-------- Seitenauszug --------

Erzählverse: Der trochäische Vierheber (27)

Wo kommen die Geschichten her? Aus den „Gesta Romanorum“, einem sehr berühmten Erzählbuch des Mittelalters! Gut, nicht alle; aber viele. Das hat auch Hugo von Hofmannsthal gewusst, der am Beginn seines Prologs zu „Der Tor und der Tod“ vier Freunde vorstellt – „Der jüngste“, schreibt er,

 

War Andrea: sein Besitztum
War ein großes, altes, dickes
Buch: die „Gesta Romanorum“,
Voll der schönsten alten Märchen
Und phantastischen Geschichten,
Voll antiker Anekdoten
Und aristole’scher Weisheit.
Wer dies Buch hat, braucht die Bibel,
Braucht Scheherasadens Märchen
Und die heiligen Legenden
Nicht zu lesen, nicht den Platon,
Nicht die Kirchenväter, nicht die
Fabeln des Giovan Boccaccio,
Denn das hat er alles drinnen,
Alle Weisheit, alle Narrheit,
Bunt und wundervoll verwoben.

-------- Datenzeilen --------

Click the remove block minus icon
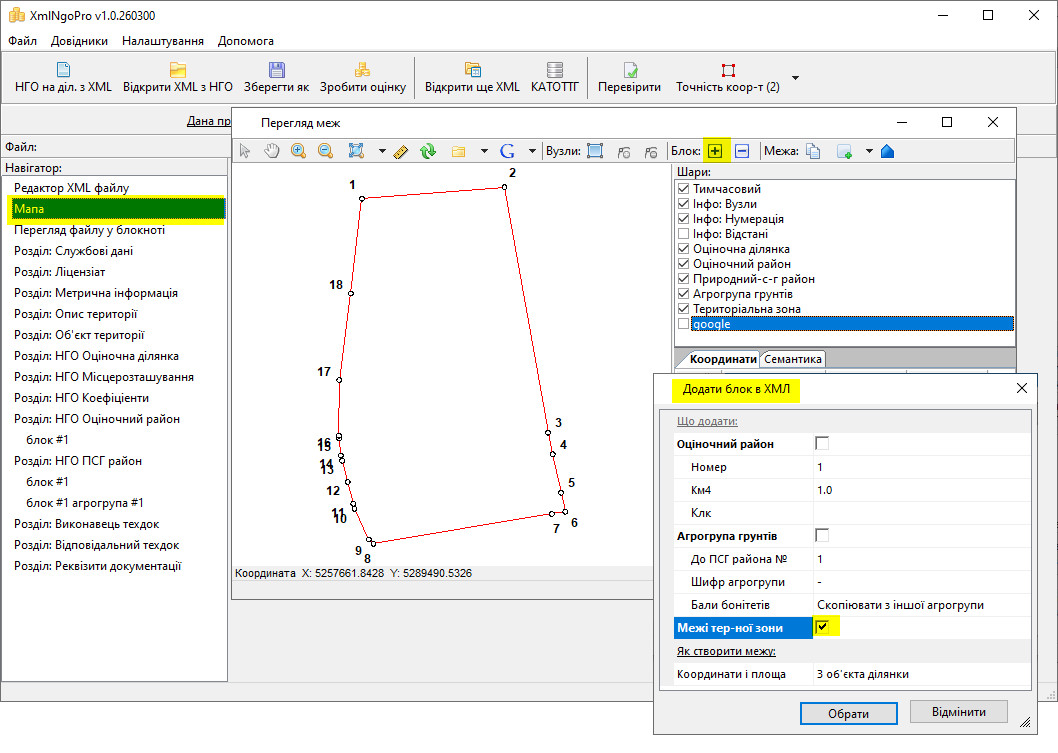The image size is (1058, 753). click(742, 151)
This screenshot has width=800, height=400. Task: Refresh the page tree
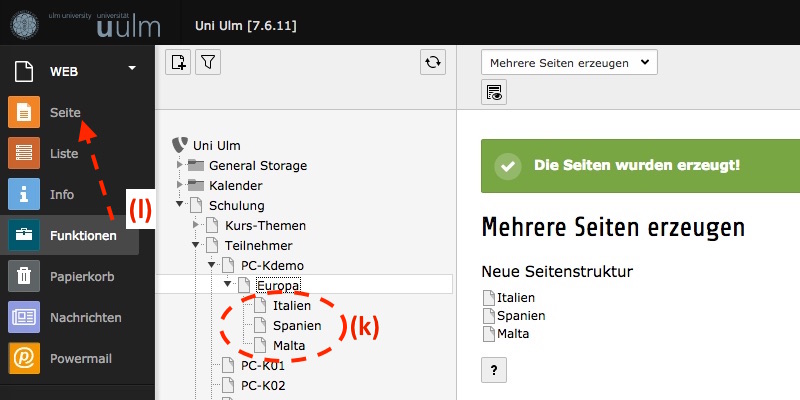point(432,62)
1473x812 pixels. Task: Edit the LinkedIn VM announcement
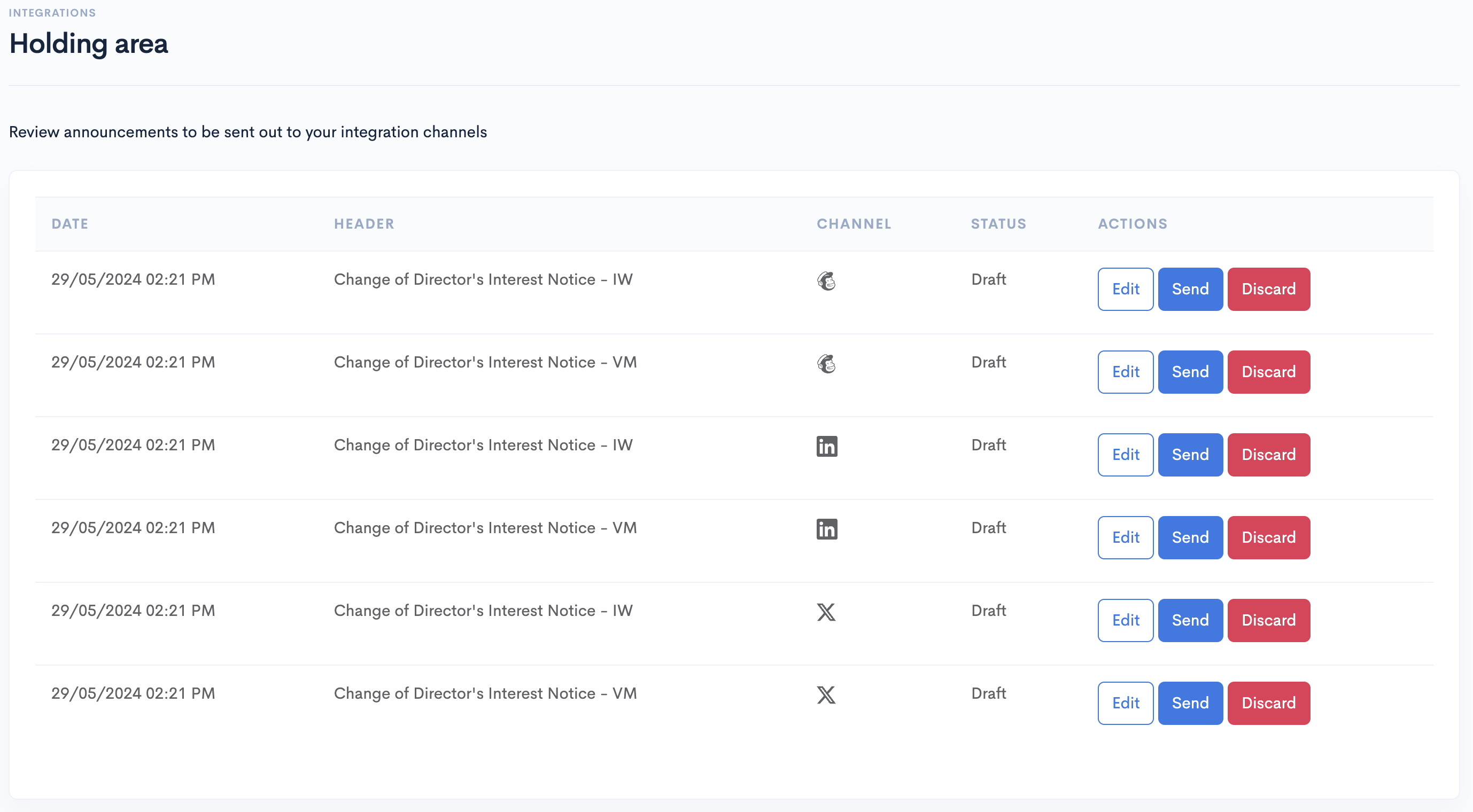click(1125, 538)
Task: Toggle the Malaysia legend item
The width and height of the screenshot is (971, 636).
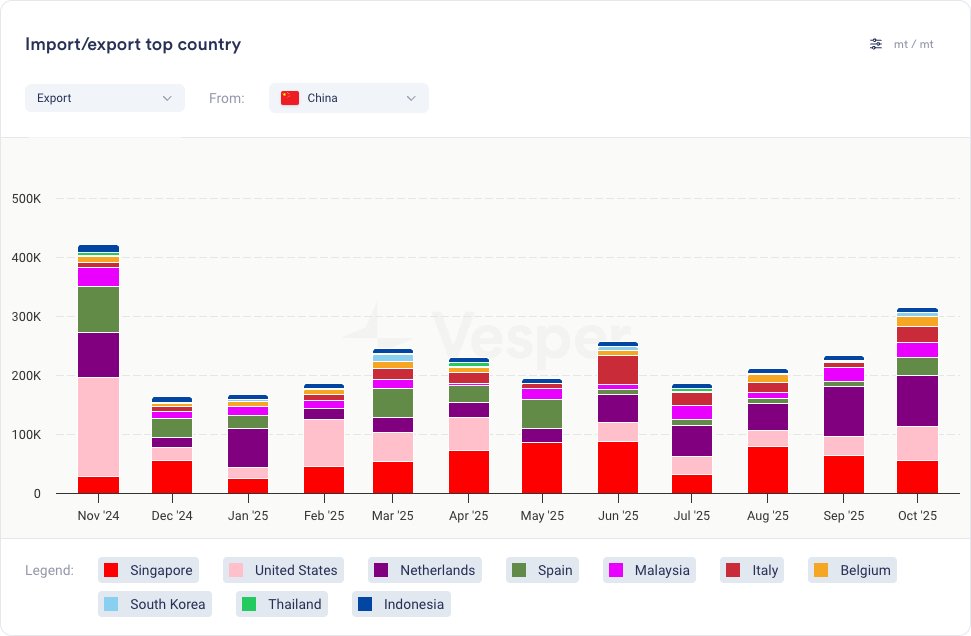Action: click(x=649, y=570)
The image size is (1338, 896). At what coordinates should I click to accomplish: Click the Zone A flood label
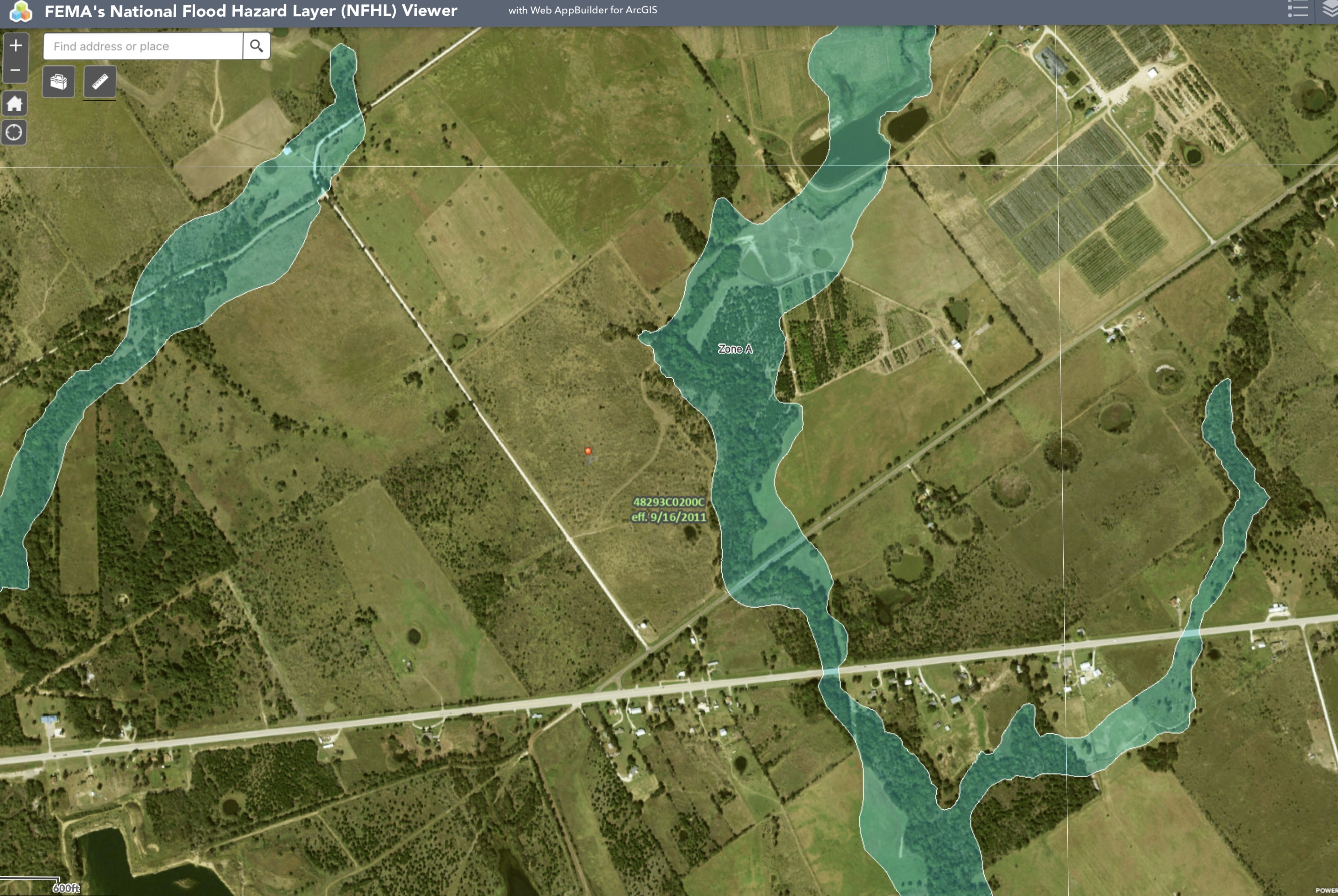735,349
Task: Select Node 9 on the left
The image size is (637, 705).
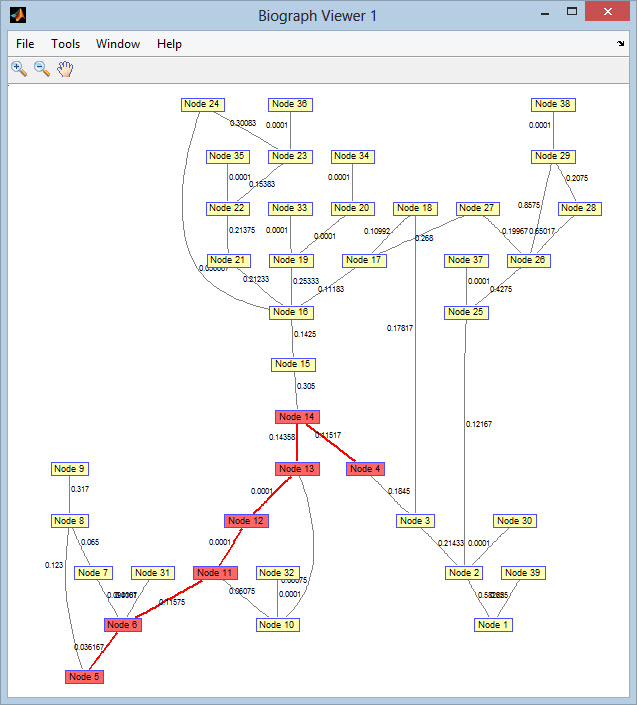Action: (70, 469)
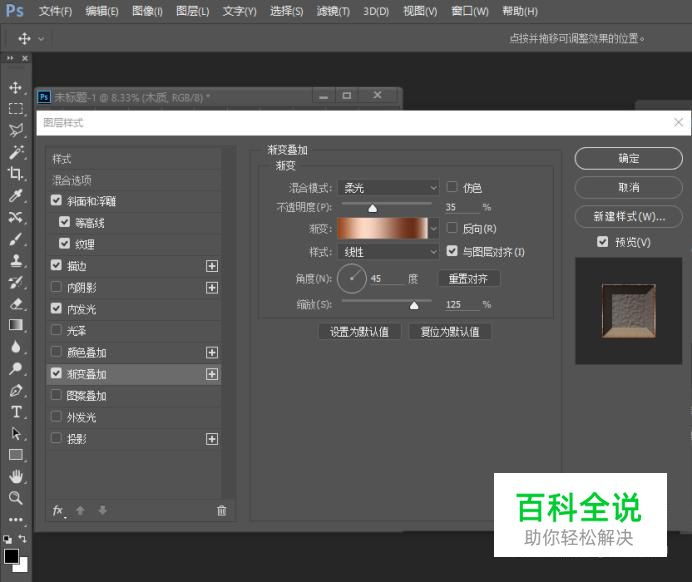The height and width of the screenshot is (582, 692).
Task: Click the 重置对齐 button
Action: click(468, 278)
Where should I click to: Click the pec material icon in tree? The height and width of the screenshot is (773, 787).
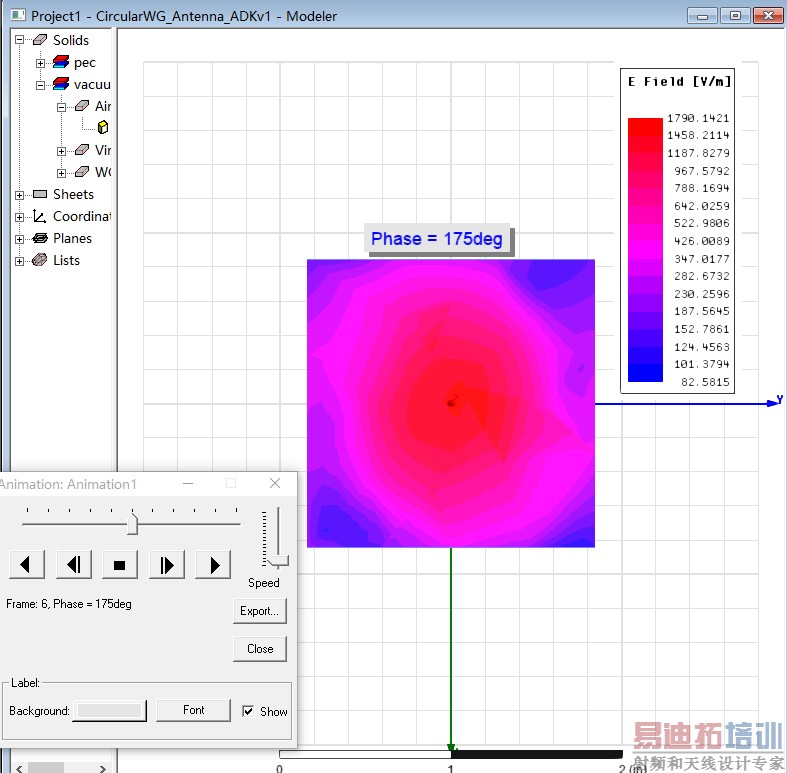pos(61,62)
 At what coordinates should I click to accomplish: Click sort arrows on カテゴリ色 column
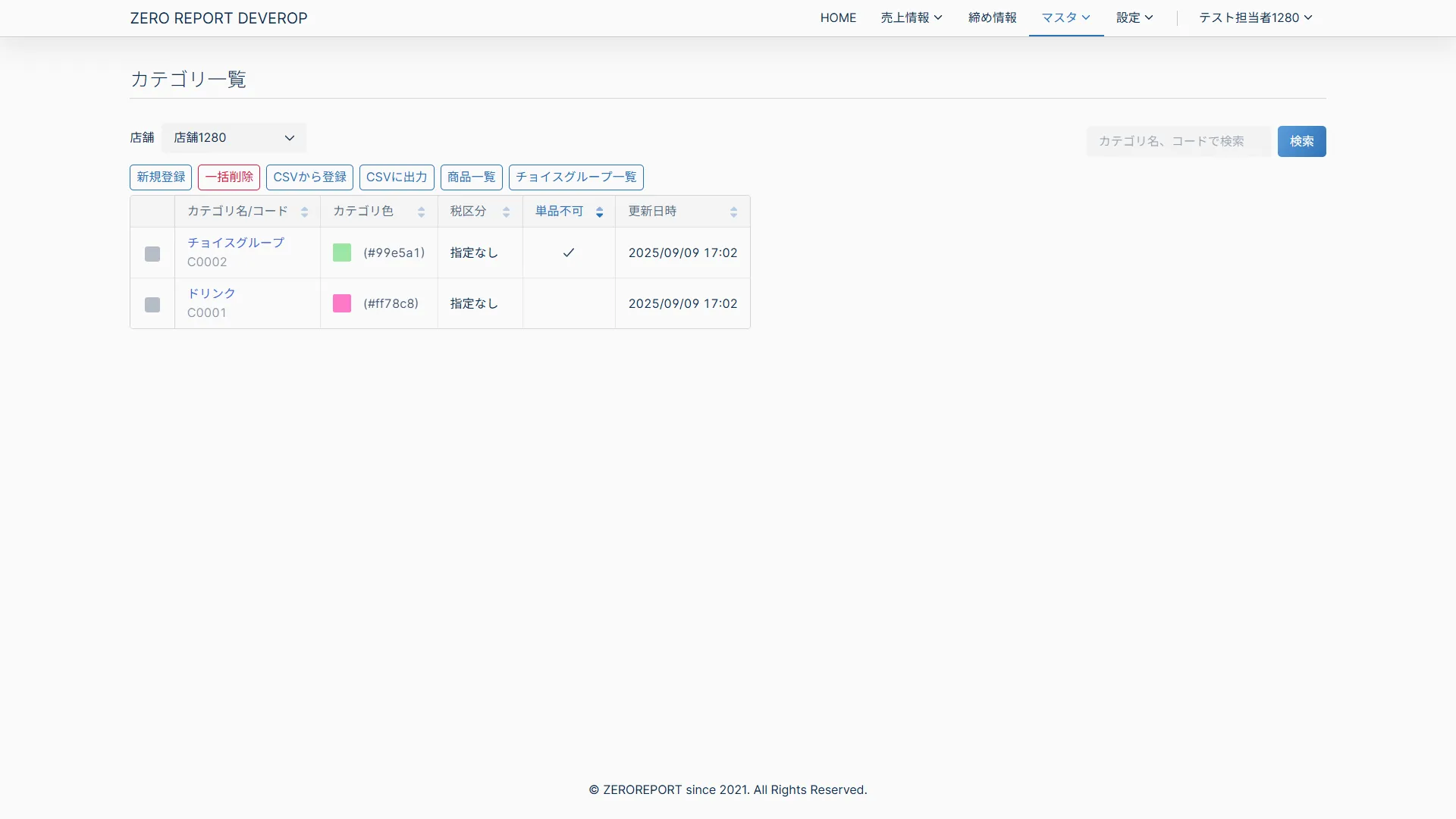point(421,212)
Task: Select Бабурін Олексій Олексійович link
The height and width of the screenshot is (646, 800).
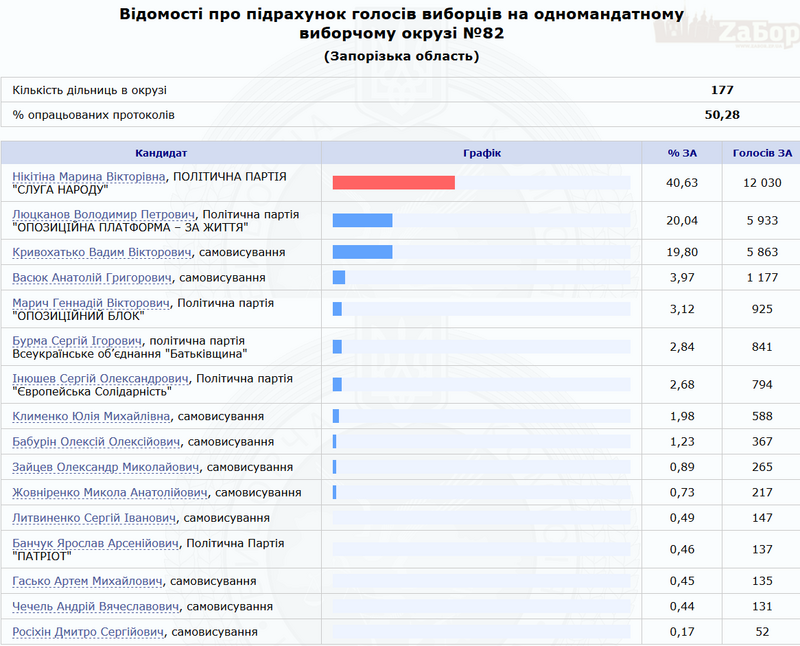Action: click(x=96, y=442)
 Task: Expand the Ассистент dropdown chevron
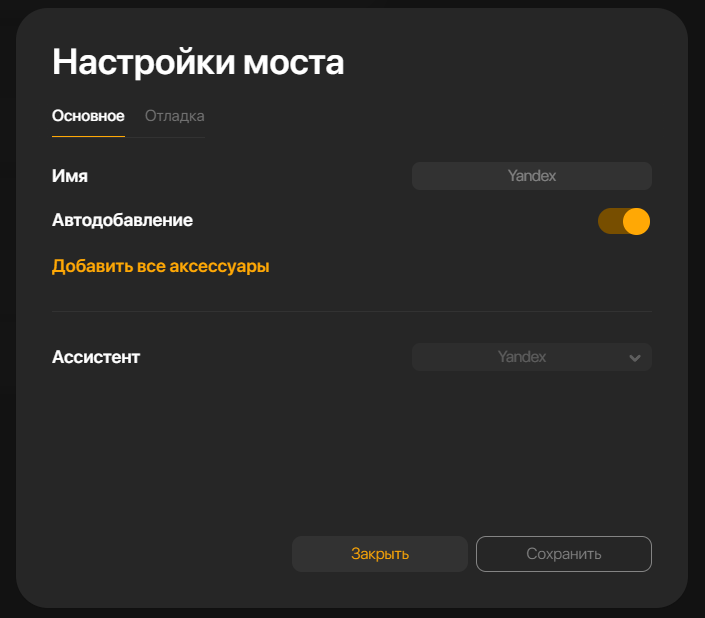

--------

-- Zu lösende Aufgabe --
Setze den oben stehenden Text über den trochäischen Vierheber im Anschluss an seinen letzten Vers fort.

-- Antwort zur Aufgabe --
 

Dazu muss ich dann nicht mehr viel sagen; das „Wie“, Hofmannsthals Vierheber, ist wie immer bei ihm nicht zu beanstanden, vollendete Verse ausnahmslos; und das „Was“ unterschreibe ich auch, einfach so: Die „Gesta“ sind eine einmalige Sammlung, die zeigt, wo die alten Geschichten herkommen; und genauso, wo neue Geschichten ihren Ursprung haben können. Wer sie in die Hände bekommt, sollte also unbedingt drin lesen! Wenn nicht gerade Hofmannsthals Prolog dran ist – lesenswert auch der, bis er mit diesen Versen endet:

 

Leise las Andrea ihnen
Eine seltsame gereimte
Kleine Totentanzkomödie.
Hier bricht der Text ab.